Pemberian IUPK Freeport rawan gugatan



JAKARTA. Rencana pemerintah memberikan izin usaha pertambangan khusus (IUPK) kepada PT Freeport Indonesia sesegera mungkin tampaknya akan menimbulkan protes dari berbagai kalangan. Bahkan, keputusan tersebut dapat mengundang gugatan class action yang justru merugikan Indonesia. Budi Santoso, Ketua Working Group Kebijakan Perhimpunan Ahli Pertambangan (Perhapi), mengatakan, pemberian IUPK kepada Freeport saat ini ataupun dua tahun sebelum kontrak berakhir melanggar ketentuan UU Nomor 4 Tahun 2009 tentang Mineral dan Batubara. Sehingga, keputusan tersebut berpotensi digugat oleh masyarakat (class action). "Bagaimana kalau pemerintah kalah di Mahkamah Konstitusi (MK), izin operasi Freeport pun harus dicabut. Kalau begitu, ini bisa diadukan ke arbitrase, karena perusahaan dirugikan," kata Budi kepada KONTAN, Senin (22/6). Menurut Budi, pemberian IUPK kepada perusahaan swasta atau asing tertentu seharusnya telah melalui berbagai proses, dan tidak bisa dengan penunjukan langsung. Misalnya, mulai penawaran ke BUMN, hingga proses dari tahap pelelangan. Asal tahu saja, Kementerian Energi dan Sumber Daya Mineral (ESDM) memutuskan akan mempercepat pengalihan pola konsesi pertambangan Freeport dari kontrak karya (KK) menjadi IUPK dalam proses pembahasan draf amandemen kontrak.

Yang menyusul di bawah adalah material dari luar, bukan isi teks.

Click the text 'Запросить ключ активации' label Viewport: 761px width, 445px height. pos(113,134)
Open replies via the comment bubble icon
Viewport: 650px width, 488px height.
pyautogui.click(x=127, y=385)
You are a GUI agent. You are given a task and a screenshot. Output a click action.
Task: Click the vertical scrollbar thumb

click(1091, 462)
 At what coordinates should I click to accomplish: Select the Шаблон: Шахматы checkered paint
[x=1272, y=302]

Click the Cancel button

Hal tersebut berdasarkan hasil pertemuan antara Menteri ESDM dengan Presiden Direktur PT Freeport Indonesia Maroef Sjamsuddin dan James Moffett, Chairman Freeport McMoRan, Selasa (10/6). Dengan keputusan tersebut, nantinya pasca penandatanganan draf amandemen KK oleh kedua pihak, status Freeport otomatis beralih menjadi IUPK. Sehingga, Freeport berhak mendapatkan jangka waktu operasi tambang hingga 20 tahun ke depan, atau hingga 2035 mendatang apabila penetapan IUPK diberikan tahun ini. Sudirman Said, Menteri ESDM, mengaku, pihaknya tengah mengkaji kapan waktu yang pas untuk pemberian IUPK ke Freeport. Dia mengatakan, pemberian izin tersebut pada tahun ini tidak akan melanggar UU Minerba, bahkan posisi pemerintah akan menjadi lebih kuat. "Kami akan dengar dari semua pihak, dan belum ada keputusan apa pun," ujar dia. Selain itu, proses pemberian IUPK juga akan disinkronkan dengan kajian kementerian lainnya mengingat Presiden Joko Widodo telah menerbitkan Keputusan Presiden Nomor 16 Tahun 2014 tentang Tim Kajian Kebijakan Pengelolaan Sumber Daya Alam bagi Pembangunan Ekonomi Papua. Tim yang dipimpin Kepala Badan Perencanaan Pembangunan Nasional (Bappenas) tersebut bertugas merumuskan langkah-langkah yang perlu dilakukan agar dapat menggelar pembangunan smelter tembaga di Papua. "Kepala Bappenas juga diberikan tugas untuk melakukan kajian," ujar  Sudirman.